_Short task_
Copy out every one of the following records line for line, without changing anything.

_Material provided_
+ + +
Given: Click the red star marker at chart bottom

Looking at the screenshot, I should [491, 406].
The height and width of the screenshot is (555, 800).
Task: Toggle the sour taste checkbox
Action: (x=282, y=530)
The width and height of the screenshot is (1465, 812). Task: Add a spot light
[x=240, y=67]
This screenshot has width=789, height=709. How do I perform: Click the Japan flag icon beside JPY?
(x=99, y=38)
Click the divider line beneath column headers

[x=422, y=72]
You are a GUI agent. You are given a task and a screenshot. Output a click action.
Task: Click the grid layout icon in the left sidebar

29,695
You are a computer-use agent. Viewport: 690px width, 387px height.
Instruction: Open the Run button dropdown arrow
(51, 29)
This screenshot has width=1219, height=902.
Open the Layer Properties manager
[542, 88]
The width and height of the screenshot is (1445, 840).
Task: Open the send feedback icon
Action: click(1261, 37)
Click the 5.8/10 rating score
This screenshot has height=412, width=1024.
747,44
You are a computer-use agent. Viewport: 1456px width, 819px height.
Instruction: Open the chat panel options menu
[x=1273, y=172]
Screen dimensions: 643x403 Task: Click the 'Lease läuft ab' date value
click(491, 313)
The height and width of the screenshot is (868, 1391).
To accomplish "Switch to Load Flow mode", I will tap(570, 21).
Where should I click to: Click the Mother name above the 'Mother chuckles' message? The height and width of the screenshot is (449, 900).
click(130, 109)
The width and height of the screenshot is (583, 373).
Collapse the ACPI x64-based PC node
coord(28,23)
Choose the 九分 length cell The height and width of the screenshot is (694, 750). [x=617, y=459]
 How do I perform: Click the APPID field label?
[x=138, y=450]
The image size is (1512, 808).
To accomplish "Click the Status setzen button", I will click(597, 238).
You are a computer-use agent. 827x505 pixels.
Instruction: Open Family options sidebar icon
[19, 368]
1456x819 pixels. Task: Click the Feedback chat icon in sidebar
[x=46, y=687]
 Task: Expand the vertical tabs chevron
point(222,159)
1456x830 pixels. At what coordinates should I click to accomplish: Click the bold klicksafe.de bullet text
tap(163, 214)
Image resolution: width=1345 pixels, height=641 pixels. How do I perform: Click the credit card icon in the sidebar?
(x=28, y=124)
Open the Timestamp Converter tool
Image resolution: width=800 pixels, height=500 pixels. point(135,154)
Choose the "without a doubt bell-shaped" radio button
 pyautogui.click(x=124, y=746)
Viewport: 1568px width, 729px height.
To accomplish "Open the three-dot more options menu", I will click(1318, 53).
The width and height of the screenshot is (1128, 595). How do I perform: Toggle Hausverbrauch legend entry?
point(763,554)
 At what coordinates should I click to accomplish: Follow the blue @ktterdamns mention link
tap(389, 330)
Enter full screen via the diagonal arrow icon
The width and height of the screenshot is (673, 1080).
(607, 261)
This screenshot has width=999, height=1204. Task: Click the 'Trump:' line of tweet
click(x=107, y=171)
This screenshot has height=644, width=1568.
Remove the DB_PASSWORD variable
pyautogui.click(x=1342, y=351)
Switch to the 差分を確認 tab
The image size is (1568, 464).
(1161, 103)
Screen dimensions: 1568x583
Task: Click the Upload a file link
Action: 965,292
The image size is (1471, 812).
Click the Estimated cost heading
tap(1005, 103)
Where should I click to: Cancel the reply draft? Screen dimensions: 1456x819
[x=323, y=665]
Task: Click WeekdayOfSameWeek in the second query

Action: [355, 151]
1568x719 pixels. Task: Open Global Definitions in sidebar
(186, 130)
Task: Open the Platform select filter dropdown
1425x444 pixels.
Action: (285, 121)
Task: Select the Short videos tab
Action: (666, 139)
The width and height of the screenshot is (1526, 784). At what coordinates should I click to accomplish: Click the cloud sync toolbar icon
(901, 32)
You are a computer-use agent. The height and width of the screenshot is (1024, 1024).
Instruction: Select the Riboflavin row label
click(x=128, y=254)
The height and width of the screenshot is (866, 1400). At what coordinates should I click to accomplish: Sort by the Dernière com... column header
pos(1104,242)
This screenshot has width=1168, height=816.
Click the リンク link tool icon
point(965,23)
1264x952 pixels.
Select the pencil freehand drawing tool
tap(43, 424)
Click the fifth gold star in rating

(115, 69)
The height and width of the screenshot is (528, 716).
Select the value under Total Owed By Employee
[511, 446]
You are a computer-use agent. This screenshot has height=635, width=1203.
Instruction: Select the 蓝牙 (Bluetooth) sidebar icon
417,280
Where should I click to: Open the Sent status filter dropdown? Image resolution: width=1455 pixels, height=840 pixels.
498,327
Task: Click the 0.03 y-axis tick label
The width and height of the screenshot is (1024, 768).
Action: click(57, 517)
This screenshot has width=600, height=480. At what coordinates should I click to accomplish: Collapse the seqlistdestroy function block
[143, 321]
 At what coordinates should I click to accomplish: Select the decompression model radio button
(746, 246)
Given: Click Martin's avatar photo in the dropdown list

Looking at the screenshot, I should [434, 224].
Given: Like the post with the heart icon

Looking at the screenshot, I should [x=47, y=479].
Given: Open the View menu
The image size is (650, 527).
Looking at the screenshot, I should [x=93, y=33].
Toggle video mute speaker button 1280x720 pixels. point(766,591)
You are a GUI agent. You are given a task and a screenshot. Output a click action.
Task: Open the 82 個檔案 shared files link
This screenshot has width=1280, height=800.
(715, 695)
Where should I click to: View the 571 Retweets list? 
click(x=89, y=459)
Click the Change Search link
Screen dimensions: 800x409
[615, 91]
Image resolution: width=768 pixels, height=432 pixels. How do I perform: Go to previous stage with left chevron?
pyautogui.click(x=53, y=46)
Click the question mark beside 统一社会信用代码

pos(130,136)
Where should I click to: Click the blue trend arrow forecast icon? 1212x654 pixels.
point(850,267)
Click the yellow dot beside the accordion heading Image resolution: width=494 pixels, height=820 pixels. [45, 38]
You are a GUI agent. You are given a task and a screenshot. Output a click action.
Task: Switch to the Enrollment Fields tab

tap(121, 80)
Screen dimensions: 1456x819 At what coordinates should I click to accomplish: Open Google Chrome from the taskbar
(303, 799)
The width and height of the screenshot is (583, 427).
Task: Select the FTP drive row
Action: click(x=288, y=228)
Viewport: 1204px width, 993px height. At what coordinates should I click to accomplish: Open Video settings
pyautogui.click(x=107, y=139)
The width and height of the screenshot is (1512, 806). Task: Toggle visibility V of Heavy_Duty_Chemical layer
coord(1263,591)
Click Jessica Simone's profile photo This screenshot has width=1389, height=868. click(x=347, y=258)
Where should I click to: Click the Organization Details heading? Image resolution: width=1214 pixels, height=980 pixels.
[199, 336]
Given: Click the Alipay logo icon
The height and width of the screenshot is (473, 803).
+ + +
_Full response_
Given: Click the red star marker at chart bottom

Looking at the screenshot, I should [491, 406].
The height and width of the screenshot is (555, 800).
Task: Toggle the sour taste checkbox
Action: (x=282, y=530)
The width and height of the screenshot is (1465, 812). Task: Add a spot light
[x=240, y=67]
This screenshot has width=789, height=709. How do I perform: Click the Japan flag icon beside JPY?
(x=99, y=38)
Click the divider line beneath column headers

[x=422, y=72]
You are a GUI agent. You are given a task and a screenshot. Output a click action.
Task: Click the grid layout icon in the left sidebar

29,695
You are a computer-use agent. Viewport: 690px width, 387px height.
Instruction: Open the Run button dropdown arrow
(51, 29)
This screenshot has width=1219, height=902.
Open the Layer Properties manager
[542, 88]
The width and height of the screenshot is (1445, 840).
Task: Open the send feedback icon
Action: click(1261, 37)
Click the 5.8/10 rating score
This screenshot has height=412, width=1024.
747,44
You are a computer-use agent. Viewport: 1456px width, 819px height.
Instruction: Open the chat panel options menu
[x=1273, y=172]
Screen dimensions: 643x403 Task: Click the 'Lease läuft ab' date value
click(491, 313)
The height and width of the screenshot is (868, 1391).
To accomplish "Switch to Load Flow mode", I will tap(570, 21).
Where should I click to: Click the Mother name above the 'Mother chuckles' message? The height and width of the screenshot is (449, 900).
click(130, 109)
The width and height of the screenshot is (583, 373).
Collapse the ACPI x64-based PC node
coord(28,23)
Choose the 九分 length cell The height and width of the screenshot is (694, 750). [x=617, y=459]
 How do I perform: Click the APPID field label?
[x=138, y=450]
The image size is (1512, 808).
To accomplish "Click the Status setzen button", I will click(597, 238).
You are a computer-use agent. 827x505 pixels.
Instruction: Open Family options sidebar icon
[19, 368]
1456x819 pixels. Task: Click the Feedback chat icon in sidebar
[x=46, y=687]
 Task: Expand the vertical tabs chevron
point(222,159)
1456x830 pixels. At what coordinates should I click to accomplish: Click the bold klicksafe.de bullet text
tap(163, 214)
Image resolution: width=1345 pixels, height=641 pixels. How do I perform: Click the credit card icon in the sidebar?
(x=28, y=124)
Open the Timestamp Converter tool
Image resolution: width=800 pixels, height=500 pixels. point(135,154)
Choose the "without a doubt bell-shaped" radio button
 pyautogui.click(x=124, y=746)
Viewport: 1568px width, 729px height.
To accomplish "Open the three-dot more options menu", I will click(1318, 53).
The width and height of the screenshot is (1128, 595). How do I perform: Toggle Hausverbrauch legend entry?
point(763,554)
 At what coordinates should I click to accomplish: Follow the blue @ktterdamns mention link
tap(389, 330)
Enter full screen via the diagonal arrow icon
The width and height of the screenshot is (673, 1080).
(607, 261)
This screenshot has width=999, height=1204. Task: Click the 'Trump:' line of tweet
click(x=107, y=171)
This screenshot has height=644, width=1568.
Remove the DB_PASSWORD variable
pyautogui.click(x=1342, y=351)
Switch to the 差分を確認 tab
The image size is (1568, 464).
(1161, 103)
Screen dimensions: 1568x583
Task: Click the Upload a file link
Action: 965,292
The image size is (1471, 812).
Click the Estimated cost heading
tap(1005, 103)
Where should I click to: Cancel the reply draft? Screen dimensions: 1456x819
[x=323, y=665]
Task: Click WeekdayOfSameWeek in the second query

Action: [355, 151]
1568x719 pixels. Task: Open Global Definitions in sidebar
(186, 130)
Task: Open the Platform select filter dropdown
1425x444 pixels.
Action: (285, 121)
Task: Select the Short videos tab
Action: (666, 139)
The width and height of the screenshot is (1526, 784). At what coordinates should I click to accomplish: Click the cloud sync toolbar icon
(901, 32)
You are a computer-use agent. The height and width of the screenshot is (1024, 1024).
Instruction: Select the Riboflavin row label
click(x=128, y=254)
The height and width of the screenshot is (866, 1400). At what coordinates should I click to accomplish: Sort by the Dernière com... column header
pos(1104,242)
This screenshot has width=1168, height=816.
Click the リンク link tool icon
point(965,23)
1264x952 pixels.
Select the pencil freehand drawing tool
tap(43, 424)
Click the fifth gold star in rating

(115, 69)
The height and width of the screenshot is (528, 716).
Select the value under Total Owed By Employee
[511, 446]
You are a computer-use agent. This screenshot has height=635, width=1203.
Instruction: Select the 蓝牙 (Bluetooth) sidebar icon
417,280
Where should I click to: Open the Sent status filter dropdown? Image resolution: width=1455 pixels, height=840 pixels.
498,327
Task: Click the 0.03 y-axis tick label
The width and height of the screenshot is (1024, 768).
Action: click(57, 517)
This screenshot has width=600, height=480. At what coordinates should I click to accomplish: Collapse the seqlistdestroy function block
[143, 321]
 At what coordinates should I click to accomplish: Select the decompression model radio button
(746, 246)
Given: Click Martin's avatar photo in the dropdown list

Looking at the screenshot, I should [434, 224].
Given: Like the post with the heart icon

Looking at the screenshot, I should [x=47, y=479].
Given: Open the View menu
The image size is (650, 527).
Looking at the screenshot, I should [x=93, y=33].
Toggle video mute speaker button 1280x720 pixels. point(766,591)
You are a GUI agent. You are given a task and a screenshot. Output a click action.
Task: Open the 82 個檔案 shared files link
This screenshot has width=1280, height=800.
(715, 695)
Where should I click to: View the 571 Retweets list? 
click(x=89, y=459)
Click the Change Search link
Screen dimensions: 800x409
[615, 91]
Image resolution: width=768 pixels, height=432 pixels. How do I perform: Go to previous stage with left chevron?
pyautogui.click(x=53, y=46)
Click the question mark beside 统一社会信用代码

pos(130,136)
Where should I click to: Click the blue trend arrow forecast icon? 1212x654 pixels.
point(850,267)
Click the yellow dot beside the accordion heading Image resolution: width=494 pixels, height=820 pixels. [45, 38]
You are a GUI agent. You are given a task and a screenshot. Output a click action.
Task: Switch to the Enrollment Fields tab

tap(121, 80)
Screen dimensions: 1456x819 At what coordinates should I click to accomplish: Open Google Chrome from the taskbar
(303, 799)
The width and height of the screenshot is (583, 427).
Task: Select the FTP drive row
Action: click(x=288, y=228)
Viewport: 1204px width, 993px height. At what coordinates should I click to accomplish: Open Video settings
pyautogui.click(x=107, y=139)
The width and height of the screenshot is (1512, 806). Task: Toggle visibility V of Heavy_Duty_Chemical layer
coord(1263,591)
Click Jessica Simone's profile photo This screenshot has width=1389, height=868. click(x=347, y=258)
Where should I click to: Click the Organization Details heading? Image resolution: width=1214 pixels, height=980 pixels.
[199, 336]
Given: Click the Alipay logo icon
The height and width of the screenshot is (473, 803).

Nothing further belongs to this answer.